-- start of Records shown --
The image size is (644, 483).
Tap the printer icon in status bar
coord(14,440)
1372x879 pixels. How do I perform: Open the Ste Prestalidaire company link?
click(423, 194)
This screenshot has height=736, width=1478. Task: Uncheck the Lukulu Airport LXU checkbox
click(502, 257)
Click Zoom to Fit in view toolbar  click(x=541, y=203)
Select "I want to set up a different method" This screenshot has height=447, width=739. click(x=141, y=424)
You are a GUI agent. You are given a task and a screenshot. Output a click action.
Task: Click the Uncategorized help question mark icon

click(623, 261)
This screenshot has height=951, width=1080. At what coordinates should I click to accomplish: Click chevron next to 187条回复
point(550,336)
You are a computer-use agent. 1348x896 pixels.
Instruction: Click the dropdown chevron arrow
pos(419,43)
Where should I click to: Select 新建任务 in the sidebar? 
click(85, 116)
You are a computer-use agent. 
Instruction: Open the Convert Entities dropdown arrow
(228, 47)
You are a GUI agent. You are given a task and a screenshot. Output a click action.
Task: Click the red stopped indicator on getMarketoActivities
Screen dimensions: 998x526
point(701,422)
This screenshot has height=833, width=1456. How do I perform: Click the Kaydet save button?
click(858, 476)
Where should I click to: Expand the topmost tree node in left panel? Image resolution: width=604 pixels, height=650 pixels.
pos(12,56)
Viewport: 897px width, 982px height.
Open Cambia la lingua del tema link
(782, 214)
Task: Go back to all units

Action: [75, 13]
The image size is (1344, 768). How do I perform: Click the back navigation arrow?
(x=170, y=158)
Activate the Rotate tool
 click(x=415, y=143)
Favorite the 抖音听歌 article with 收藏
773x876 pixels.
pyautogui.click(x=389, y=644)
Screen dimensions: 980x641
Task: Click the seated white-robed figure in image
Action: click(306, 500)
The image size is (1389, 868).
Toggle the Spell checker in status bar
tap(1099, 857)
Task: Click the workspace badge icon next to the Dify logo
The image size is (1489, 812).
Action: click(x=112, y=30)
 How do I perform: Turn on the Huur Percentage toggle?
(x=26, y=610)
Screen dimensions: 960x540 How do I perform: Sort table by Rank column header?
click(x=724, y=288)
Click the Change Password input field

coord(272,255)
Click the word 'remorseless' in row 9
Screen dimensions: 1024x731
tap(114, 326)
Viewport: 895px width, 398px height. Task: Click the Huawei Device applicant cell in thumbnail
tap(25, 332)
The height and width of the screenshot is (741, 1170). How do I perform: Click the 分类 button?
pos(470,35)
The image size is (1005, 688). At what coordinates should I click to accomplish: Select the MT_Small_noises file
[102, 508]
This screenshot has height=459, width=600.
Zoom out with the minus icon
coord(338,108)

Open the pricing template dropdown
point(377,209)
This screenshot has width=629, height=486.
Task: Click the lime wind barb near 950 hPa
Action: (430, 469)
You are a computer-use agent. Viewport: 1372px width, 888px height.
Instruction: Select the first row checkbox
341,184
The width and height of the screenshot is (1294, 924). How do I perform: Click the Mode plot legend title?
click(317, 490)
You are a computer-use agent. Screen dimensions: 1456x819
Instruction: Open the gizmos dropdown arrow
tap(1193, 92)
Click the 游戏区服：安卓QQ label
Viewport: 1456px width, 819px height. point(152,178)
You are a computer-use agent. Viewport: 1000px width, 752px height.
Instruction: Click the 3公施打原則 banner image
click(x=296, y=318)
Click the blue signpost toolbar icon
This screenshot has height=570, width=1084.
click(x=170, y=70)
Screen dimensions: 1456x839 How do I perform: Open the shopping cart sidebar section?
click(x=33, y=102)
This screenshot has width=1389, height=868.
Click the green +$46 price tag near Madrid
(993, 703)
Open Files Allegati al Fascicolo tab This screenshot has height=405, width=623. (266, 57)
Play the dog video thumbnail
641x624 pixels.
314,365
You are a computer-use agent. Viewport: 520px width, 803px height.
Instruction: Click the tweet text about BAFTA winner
-- end of Records shown --
**Given request:**
From the entries above, pick out each line that contains the string "Open" and copy it in full.

**Output of the exercise:**
1372x879 pixels. How do I perform: Open the Ste Prestalidaire company link?
Instruction: Open the Convert Entities dropdown arrow
Open Cambia la lingua del tema link
Open the pricing template dropdown
Instruction: Open the gizmos dropdown arrow
Screen dimensions: 1456x839 How do I perform: Open the shopping cart sidebar section?
Open Files Allegati al Fascicolo tab This screenshot has height=405, width=623. (266, 57)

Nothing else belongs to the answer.